Palace says Rainier vitals signs 'have stabilised'


MONACO: Could Prince Rainier III of Monaco survive the severe respiratory infection which put him in hospital for the past three weeks? A medical update issued by the palace yesterday provided a glimmer of hope, saying that Rainier's "cardiac, lung and kidney functions, which had not ceased deteriorating, have stabilised".

Rainier (81) was transferred to the intensive-care unit of Monaco's Cardio-Thoracic Centre one week ago and placed on a respirator.

Yesterday's communique ended widespread rumours that the prince was "brain dead" and that his children and doctors were waiting until the Easter holiday weekend was over to "unplug" life-support machines.

"The Sovereign is conscious, but under sedation, which enables him to withstand the respiratory assistance that is absolutely indispensable," the statement said.

The confusion and rumours surrounding Rainier's long agony are reminiscent of the death of the Palestinian president Yasser Arafat outside Paris last November.
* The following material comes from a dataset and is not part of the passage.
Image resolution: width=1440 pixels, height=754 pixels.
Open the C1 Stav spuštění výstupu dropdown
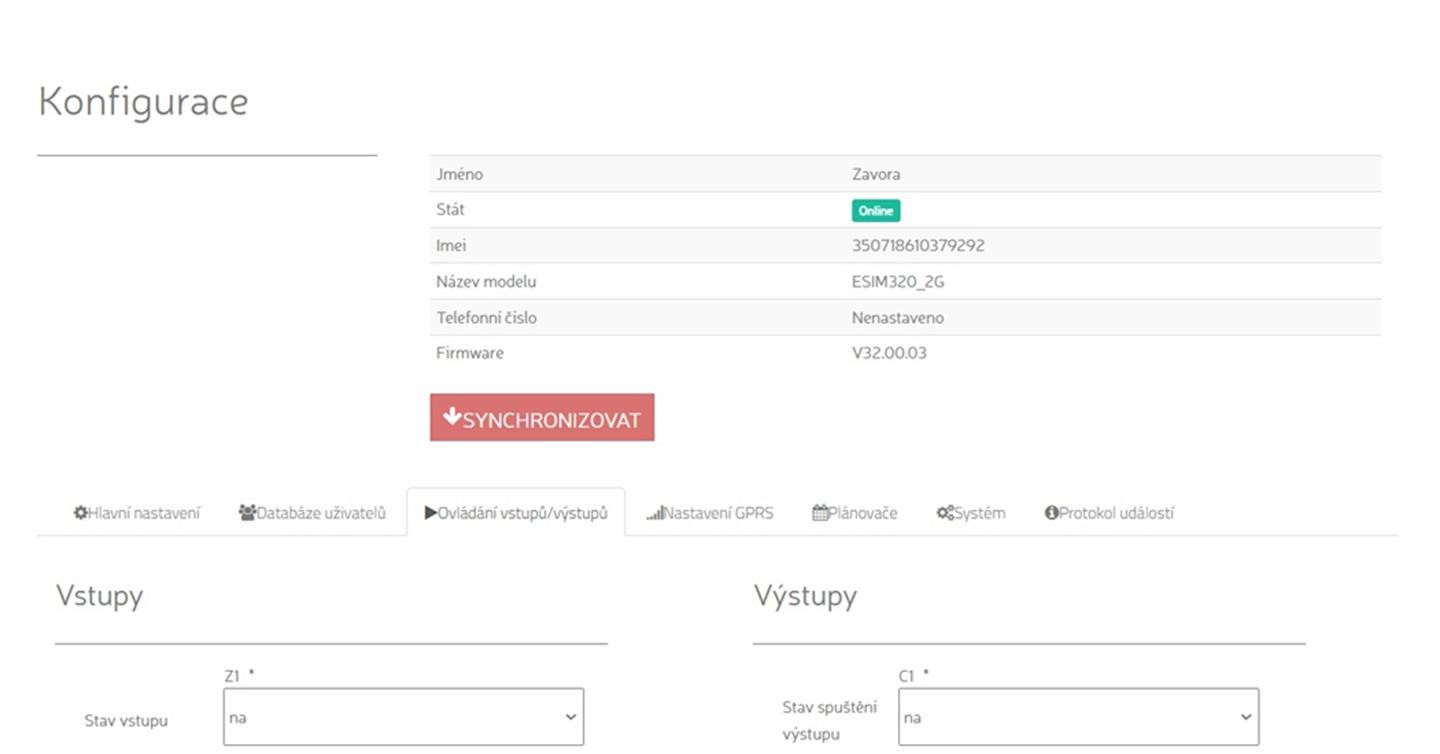click(x=1078, y=717)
Each day, the prince's three doctors issue a laconic update to the hundreds of journalists who have flocked to the tiny principality to wait for his death. Saturday's statement that the prognosis was "extremely reserved" was interpreted as confirmation that Rainier was dying. But in yesterday's statement, the word "extremely" was reduced to "very".

Paparazzi are allowed to stand outside the medical centre for only 15 minutes of every two hours to take pictures of the arrivals and departures of Rainier's children, grand-children and friends - an irony for the family at the origin of the celebrity press phenomenon.

In other signs that Rainier's life might soon end, President Jacques Chirac telephoned Prince Albert, who will succeed his father. (France holds huge influence over the principality, appointing Monaco's ministre d'état or prime minister.)

Prince Albert (47) and his sister Princess Caroline (48) appeared at their father's hospital window and waved to well-wishers. Rainier's grandchildren Pierre (17), and Andréa (20) - the third in line to the throne - visited his bedside.

Most of Monaco's 32,000 residents are Catholic, and Rainier made Catholicism the principality's state religion. César Penzo, the Grimaldis' family chaplain, left the medical centre in tears, and the Pope's secretary of state Angelo Sodano said John Paul II had given a "special benediction" for Rainier and "entrusted him to the intercession of the Virgin Mary".

At Easter Mass in Monaco cathedral, where Rainier married the US film star Grace Kelly in 1956, Archbishop Bernard Barsi prayed for both Rainier and the Pope. In the cathedral's crypt, an unmarked marble headstone waits for Rainier, beside the stone engraved with the name "Gratia Patricia" when Grace was killed in a car crash in 1982.

There will be three days of mourning between the announcement of Rainier's death and the funeral, followed by three more months of official mourning.

"We are working as if Rainier had already died," an unnamed official told Le Journal du Dimanche. The Nice police department has chosen an itinerary for motorcades from Nice airport. Up to 80 delegations are expected. Flights over Monaco will be banned during the funeral.

In Monaco, Rainier is known as le patron (the boss) because he ran the principality like a business. After succeeding his grandfather Prince Louis II 56 years ago, Rainier set about modernising and enlarging the world's second smallest country (after the Vatican).

By investing hundreds of millions of euro in concrete landfill, Rainier increased Monaco's size by 20 per cent, to slightly more than two square kilometres.

He gained more precious land by digging a tunnel through the rocky mountainside for the railway line to Italy. His 90,000sq m Fontvielle industrial zone employs 10 per cent of the population. And Rainier built the Port Hercule, an extraordinary floating jetty 16 times the size of the Eiffel Tower, to enable Monaco to receive large yachts.

As Rainier's health worsened over the past decade, Prince Albert gradually took over his father's duties, and there will be a smooth transition.

The romantic entanglements of princesses Caroline and Stephanie have sold millions of gossip magazines. Though far more discreet than his sisters, Prince Albert was sometimes considered a playboy because he dated top models such as Claudia Schiffer and Linda Evangelista.

Because he never married, some claimed he was gay. Princess Grace once said of Albert: "He never caused us any trouble. He is a very serious boy."